- To do
a) What reason did the coalition give, according to the report on the Saudi strike in Sana'a, for targeting the building under construction?
b) Can you copy, word for word, everything in the report on the Saudi strike in Sana'a from "The airstrikes also" down to "were quickly available."?

- Study text
-=-=-

Saudi Strike on Yemen Kills Two
SANA’A (Dispatches) – Two people were killed and two others wounded on Wednesday when Saudi-led coalition airstrikes hit a building under construction in Yemen’s capital Sana’a, Yemen’s al-Masirah TV reported.
The airstrikes also destroyed a factory for producing plastic materials, al-Masirah reported.
Both sites under attack are located in northern Sana’a.
Meanwhile, the coalition announced it targeted what it claimed to be sites used by resistance fighters for storing and firing “bomb-laden drones, including a building under construction used as a secret factory for assembling the drones,” the Saudi-owned Al-Arabiya TV reported.
The development came hours after Saudi-led fighter jets conducted more than a dozen aerial assaults against al-Jubah and Sirwah districts in Yemen’s central province of Ma’rib, but no reports about possible casualties were quickly available.
On Tuesday evening, seven civilians, including an African refugee, suffered grave injuries when Saudi border guards indiscriminately fired shots at popular outdoor markets and residential buildings in Raqou area of the Monabbih district in the northwestern Yemeni province of Sa’ada.

-=-=-

- Data
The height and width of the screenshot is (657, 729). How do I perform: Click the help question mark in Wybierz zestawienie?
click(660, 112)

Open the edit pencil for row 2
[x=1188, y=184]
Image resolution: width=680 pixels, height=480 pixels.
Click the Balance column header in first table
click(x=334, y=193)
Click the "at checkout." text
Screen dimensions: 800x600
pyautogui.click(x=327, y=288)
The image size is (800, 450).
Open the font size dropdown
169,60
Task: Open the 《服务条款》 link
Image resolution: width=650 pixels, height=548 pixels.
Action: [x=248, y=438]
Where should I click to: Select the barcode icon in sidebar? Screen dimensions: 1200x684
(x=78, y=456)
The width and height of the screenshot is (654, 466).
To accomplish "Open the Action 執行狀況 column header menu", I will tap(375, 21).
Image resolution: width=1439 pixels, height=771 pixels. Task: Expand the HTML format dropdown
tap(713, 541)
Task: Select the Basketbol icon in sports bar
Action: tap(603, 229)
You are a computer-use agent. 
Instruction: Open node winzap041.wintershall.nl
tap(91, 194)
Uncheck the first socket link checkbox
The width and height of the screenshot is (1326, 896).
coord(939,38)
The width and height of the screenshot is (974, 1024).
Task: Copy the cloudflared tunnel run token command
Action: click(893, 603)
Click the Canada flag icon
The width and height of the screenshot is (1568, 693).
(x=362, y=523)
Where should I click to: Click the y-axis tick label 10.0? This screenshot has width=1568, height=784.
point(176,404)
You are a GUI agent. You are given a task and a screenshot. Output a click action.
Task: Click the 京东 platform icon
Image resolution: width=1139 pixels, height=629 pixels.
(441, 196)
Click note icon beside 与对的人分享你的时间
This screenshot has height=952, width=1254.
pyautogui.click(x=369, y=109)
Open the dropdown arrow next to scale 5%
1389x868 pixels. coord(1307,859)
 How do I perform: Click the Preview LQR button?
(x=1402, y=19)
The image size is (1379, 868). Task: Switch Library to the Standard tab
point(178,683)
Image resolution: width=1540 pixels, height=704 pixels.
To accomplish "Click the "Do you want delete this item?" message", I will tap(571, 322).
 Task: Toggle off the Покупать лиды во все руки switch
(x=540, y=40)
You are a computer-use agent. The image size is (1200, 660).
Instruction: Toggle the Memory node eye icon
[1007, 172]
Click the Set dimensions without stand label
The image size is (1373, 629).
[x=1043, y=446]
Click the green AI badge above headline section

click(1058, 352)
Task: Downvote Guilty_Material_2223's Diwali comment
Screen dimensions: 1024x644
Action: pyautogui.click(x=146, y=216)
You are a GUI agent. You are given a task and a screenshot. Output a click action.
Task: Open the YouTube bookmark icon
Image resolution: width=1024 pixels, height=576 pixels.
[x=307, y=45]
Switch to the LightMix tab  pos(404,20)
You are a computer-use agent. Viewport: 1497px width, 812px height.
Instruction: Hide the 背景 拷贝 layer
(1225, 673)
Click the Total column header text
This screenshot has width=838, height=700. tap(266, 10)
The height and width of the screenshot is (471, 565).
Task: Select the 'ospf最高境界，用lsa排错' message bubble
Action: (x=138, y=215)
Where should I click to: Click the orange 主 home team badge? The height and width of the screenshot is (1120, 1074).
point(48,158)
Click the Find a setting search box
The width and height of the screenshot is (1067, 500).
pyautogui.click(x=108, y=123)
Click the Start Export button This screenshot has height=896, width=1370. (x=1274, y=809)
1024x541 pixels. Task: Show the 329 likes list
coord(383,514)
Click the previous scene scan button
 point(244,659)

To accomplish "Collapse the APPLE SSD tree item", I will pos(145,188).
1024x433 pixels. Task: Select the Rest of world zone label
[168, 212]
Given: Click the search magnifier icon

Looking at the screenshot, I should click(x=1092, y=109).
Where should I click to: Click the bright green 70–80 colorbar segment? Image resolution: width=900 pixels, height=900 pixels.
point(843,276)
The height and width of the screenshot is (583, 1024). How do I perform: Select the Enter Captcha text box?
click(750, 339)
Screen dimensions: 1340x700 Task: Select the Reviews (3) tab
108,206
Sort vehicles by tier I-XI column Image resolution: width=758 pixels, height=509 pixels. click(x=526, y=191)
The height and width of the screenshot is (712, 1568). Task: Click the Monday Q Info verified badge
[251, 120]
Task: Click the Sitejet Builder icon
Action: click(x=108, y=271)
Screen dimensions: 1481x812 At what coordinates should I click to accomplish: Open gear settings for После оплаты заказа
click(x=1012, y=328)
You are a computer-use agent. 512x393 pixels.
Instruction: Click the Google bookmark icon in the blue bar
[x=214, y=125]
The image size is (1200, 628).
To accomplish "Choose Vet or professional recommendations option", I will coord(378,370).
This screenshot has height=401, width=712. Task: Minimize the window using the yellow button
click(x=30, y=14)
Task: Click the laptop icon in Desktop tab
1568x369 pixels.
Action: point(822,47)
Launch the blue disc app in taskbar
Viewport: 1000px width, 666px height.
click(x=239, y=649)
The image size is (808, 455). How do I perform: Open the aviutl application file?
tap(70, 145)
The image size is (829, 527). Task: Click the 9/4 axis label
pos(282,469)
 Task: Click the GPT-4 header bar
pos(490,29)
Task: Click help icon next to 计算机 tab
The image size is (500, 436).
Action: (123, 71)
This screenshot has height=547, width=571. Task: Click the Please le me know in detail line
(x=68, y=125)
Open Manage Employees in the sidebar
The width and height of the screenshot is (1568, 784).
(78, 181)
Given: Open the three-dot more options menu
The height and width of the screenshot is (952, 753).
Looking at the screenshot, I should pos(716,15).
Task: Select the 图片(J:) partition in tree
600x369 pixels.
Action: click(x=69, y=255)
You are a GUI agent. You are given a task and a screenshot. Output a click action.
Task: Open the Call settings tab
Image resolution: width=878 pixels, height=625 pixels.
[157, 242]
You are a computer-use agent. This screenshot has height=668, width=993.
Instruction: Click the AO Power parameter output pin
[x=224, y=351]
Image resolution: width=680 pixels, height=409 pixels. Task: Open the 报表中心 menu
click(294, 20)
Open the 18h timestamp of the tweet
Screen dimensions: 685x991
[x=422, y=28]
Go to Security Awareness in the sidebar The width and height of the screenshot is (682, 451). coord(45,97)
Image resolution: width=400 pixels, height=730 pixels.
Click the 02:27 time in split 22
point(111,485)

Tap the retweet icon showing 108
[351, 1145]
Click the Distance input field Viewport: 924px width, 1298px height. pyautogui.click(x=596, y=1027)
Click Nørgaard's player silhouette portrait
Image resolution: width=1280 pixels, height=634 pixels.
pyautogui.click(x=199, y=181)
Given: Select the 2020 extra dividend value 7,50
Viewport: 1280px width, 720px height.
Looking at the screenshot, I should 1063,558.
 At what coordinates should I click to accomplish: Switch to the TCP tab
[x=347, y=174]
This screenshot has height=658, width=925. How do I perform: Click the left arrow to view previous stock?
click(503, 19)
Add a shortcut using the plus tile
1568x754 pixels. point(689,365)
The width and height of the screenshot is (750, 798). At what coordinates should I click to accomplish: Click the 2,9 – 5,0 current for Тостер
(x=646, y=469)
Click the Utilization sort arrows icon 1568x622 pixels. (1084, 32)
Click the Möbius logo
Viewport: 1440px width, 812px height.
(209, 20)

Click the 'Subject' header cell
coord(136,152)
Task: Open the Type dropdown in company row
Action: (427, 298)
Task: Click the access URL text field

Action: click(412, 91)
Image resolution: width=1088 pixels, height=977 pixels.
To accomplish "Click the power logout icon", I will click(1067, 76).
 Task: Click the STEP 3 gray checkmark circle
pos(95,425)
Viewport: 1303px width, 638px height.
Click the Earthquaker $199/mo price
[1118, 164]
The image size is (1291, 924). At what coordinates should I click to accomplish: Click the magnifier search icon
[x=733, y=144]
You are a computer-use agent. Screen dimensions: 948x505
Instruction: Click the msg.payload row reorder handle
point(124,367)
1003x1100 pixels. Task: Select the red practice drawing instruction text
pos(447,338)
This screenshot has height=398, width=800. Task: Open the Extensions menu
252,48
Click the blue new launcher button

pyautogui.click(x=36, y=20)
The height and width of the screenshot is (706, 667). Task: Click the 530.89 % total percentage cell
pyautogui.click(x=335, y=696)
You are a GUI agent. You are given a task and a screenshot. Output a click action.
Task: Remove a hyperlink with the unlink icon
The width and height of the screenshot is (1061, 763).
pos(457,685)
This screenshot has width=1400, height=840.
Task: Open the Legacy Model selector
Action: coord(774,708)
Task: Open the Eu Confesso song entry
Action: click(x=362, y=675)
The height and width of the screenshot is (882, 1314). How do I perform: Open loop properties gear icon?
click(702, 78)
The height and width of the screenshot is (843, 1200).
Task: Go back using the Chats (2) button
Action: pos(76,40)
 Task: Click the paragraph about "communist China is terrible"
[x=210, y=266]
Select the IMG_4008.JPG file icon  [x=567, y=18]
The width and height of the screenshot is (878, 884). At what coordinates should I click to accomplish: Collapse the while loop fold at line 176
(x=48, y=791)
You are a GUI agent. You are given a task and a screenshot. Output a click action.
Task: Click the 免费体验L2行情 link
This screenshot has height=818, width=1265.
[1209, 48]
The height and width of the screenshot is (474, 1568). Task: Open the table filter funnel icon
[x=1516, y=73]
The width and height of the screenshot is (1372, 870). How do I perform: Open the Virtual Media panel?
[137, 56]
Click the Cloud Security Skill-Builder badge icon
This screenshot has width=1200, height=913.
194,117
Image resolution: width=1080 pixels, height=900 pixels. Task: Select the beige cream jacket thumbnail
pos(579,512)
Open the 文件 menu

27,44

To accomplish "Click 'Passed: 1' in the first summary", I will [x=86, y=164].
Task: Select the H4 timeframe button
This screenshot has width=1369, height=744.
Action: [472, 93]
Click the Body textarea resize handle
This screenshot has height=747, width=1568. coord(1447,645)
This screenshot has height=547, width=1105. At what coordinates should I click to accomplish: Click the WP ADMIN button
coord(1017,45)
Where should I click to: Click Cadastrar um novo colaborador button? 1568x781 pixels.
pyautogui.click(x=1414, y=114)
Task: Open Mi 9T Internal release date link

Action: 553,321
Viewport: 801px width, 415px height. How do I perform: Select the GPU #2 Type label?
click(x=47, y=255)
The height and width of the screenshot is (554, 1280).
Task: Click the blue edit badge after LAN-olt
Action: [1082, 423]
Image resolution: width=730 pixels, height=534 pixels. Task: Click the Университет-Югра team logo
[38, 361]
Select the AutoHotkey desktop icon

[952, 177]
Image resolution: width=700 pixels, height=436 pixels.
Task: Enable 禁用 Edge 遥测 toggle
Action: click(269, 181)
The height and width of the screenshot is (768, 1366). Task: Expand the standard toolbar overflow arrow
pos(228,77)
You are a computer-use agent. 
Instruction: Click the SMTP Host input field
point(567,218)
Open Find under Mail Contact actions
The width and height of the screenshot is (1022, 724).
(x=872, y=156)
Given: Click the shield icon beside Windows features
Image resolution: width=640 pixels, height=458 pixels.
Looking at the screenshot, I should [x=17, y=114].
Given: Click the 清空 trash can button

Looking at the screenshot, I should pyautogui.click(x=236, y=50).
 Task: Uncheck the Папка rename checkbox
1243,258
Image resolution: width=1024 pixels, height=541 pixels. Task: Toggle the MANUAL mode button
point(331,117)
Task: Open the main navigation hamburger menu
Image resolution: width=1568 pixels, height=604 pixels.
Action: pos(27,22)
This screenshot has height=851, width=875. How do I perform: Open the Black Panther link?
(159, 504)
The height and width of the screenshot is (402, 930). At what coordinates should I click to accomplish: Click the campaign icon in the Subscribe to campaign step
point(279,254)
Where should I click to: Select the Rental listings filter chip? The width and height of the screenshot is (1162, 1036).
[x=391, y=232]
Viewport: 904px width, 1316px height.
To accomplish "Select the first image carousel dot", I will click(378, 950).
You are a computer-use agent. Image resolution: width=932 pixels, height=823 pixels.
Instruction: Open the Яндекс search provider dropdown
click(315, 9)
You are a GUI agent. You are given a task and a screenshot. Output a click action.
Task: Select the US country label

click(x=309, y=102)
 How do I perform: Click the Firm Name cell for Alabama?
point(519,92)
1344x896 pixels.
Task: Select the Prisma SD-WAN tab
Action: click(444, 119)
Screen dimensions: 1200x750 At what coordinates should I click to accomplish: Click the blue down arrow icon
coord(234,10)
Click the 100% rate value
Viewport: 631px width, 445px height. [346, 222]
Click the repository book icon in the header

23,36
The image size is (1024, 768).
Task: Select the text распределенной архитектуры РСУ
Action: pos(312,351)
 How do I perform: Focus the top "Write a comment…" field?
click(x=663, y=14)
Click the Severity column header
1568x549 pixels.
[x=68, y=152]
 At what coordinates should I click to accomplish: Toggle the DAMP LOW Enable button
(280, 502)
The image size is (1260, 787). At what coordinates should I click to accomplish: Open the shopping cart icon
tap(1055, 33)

-=-=-

- Solution list
a) The coalition claimed the building was a secret factory for assembling bomb-laden drones. It said this site was among those resistance fighters used to store and fire the drones.

b)
The airstrikes also destroyed a factory for producing plastic materials, al-Masirah reported.
Both sites under attack are located in northern Sana’a.
Meanwhile, the coalition announced it targeted what it claimed to be sites used by resistance fighters for storing and firing “bomb-laden drones, including a building under construction used as a secret factory for assembling the drones,” the Saudi-owned Al-Arabiya TV reported.
The development came hours after Saudi-led fighter jets conducted more than a dozen aerial assaults against al-Jubah and Sirwah districts in Yemen’s central province of Ma’rib, but no reports about possible casualties were quickly available.